- Date: 21–27 August
- Edition: 16th
- Location: Manerbio, Italy

Champions

Singles
- Roberto Carballés Baena

Doubles
- Romain Arneodo / Hugo Nys
| Antonio Savoldi–Marco Cò – Trofeo Dimmidisì |

= 2017 Antonio Savoldi–Marco Cò – Trofeo Dimmidisì =

The 2017 Antonio Savoldi–Marco Cò – Trofeo Dimmidisì was a professional tennis tournament played on clay courts. It was the sixteenth edition of the tournament which was part of the 2017 ATP Challenger Tour. It took place in Manerbio, Italy between 21 and 27 August 2017.
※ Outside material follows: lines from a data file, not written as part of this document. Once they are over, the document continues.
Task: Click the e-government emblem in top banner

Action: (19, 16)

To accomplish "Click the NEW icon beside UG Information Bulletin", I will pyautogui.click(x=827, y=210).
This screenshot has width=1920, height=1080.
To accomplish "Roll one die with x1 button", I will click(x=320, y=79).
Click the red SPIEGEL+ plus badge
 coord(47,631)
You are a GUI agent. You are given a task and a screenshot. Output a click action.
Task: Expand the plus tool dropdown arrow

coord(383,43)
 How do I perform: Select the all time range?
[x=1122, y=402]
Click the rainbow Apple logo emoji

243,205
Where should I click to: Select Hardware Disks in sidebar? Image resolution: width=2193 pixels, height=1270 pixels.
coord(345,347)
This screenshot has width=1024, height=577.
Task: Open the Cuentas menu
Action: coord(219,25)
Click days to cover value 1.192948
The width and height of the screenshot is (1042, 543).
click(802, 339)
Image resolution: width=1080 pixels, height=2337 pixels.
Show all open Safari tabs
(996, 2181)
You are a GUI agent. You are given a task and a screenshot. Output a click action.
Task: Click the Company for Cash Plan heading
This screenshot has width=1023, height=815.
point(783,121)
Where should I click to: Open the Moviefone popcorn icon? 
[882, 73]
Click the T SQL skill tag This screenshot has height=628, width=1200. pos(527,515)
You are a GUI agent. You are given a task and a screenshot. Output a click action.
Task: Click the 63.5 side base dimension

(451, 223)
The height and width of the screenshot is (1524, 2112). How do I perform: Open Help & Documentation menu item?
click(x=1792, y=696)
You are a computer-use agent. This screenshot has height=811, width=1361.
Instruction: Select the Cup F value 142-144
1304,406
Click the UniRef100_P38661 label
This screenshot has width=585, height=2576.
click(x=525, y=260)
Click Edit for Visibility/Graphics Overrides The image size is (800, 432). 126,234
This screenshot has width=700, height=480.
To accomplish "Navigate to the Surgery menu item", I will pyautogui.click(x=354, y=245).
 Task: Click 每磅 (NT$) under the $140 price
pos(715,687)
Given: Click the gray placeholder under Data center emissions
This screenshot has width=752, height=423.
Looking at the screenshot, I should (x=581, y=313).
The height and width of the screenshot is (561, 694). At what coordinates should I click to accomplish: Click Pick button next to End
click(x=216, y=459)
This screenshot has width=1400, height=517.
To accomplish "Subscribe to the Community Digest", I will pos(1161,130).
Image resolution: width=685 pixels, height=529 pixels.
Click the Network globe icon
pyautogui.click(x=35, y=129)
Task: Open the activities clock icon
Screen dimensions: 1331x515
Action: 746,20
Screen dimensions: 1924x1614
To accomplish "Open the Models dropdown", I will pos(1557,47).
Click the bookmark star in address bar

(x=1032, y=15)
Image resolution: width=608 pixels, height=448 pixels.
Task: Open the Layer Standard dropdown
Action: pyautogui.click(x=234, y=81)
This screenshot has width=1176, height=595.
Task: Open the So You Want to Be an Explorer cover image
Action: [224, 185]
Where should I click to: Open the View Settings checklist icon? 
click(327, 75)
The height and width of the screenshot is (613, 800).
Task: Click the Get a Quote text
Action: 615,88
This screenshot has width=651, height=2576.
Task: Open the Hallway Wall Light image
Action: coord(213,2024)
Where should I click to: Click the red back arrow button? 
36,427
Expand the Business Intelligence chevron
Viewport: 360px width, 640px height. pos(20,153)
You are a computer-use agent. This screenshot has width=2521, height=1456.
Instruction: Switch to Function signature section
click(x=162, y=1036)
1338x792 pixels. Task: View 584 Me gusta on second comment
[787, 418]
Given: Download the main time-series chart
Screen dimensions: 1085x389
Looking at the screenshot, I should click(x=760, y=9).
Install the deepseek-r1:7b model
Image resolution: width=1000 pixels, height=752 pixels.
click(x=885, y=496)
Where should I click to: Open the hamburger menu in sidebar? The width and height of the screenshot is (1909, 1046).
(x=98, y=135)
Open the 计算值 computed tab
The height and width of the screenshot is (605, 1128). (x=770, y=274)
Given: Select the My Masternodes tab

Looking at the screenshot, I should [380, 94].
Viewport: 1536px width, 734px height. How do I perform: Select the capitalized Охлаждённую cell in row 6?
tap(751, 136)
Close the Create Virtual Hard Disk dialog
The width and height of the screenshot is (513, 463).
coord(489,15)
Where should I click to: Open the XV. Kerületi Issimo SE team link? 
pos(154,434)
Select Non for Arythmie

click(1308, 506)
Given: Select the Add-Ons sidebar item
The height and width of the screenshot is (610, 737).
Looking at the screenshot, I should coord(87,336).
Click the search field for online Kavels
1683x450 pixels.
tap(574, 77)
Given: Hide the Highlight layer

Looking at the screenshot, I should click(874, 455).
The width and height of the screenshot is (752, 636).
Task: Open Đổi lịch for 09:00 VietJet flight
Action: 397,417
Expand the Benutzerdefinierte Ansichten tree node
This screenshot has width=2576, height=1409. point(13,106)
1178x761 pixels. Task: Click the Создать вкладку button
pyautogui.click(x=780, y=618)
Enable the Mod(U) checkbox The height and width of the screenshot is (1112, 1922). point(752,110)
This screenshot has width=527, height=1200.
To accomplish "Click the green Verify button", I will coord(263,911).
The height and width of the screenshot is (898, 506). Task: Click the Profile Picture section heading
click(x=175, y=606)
==Singles main-draw entrants==

===Seeds===

| Country | Player | Rank^{1} | Seed |
|---|---|---|---|
| ESP | Guillermo García López | 136 | 1 |
| CZE | Adam Pavlásek | 138 | 2 |
| ESP | Roberto Carballés Baena | 141 | 3 |
| BEL | Arthur De Greef | 144 | 4 |
| GER | Oscar Otte | 146 | 5 |
| FRA | Mathias Bourgue | 152 | 6 |
| ESP | Tommy Robredo | 182 | 7 |
| ESP | Ricardo Ojeda Lara | 226 | 8 |

- ^{1} Rankings are as of 14 August 2017.

===Other entrants===
The following players received wildcards into the singles main draw:
- ITA Julian Ocleppo
- ITA Andrea Pellegrino
- ITA Gianluigi Quinzi
- ITA Andrea Vavassori

The following player received entry into the singles main draw as a special exempt:
- SWE Elias Ymer

The following player received entry into the singles main draw as an alternate:
- SRB Miljan Zekić

The following players received entry from the qualifying draw:
- ITA Federico Gaio
- ITA Gianluca Mager
- AUT Maximilian Neuchrist
- ITA Lorenzo Sonego

The following player received entry as a lucky loser:
- AUT Lenny Hampel

==Champions==

===Singles===

- ESP Roberto Carballés Baena def. ESP Guillermo García López 6–4, 2–6, 6–2.

===Doubles===

- MON Romain Arneodo / FRA Hugo Nys def. RUS Mikhail Elgin / CZE Roman Jebavý 4–6, 7–6^{(7–3)}, [10–5].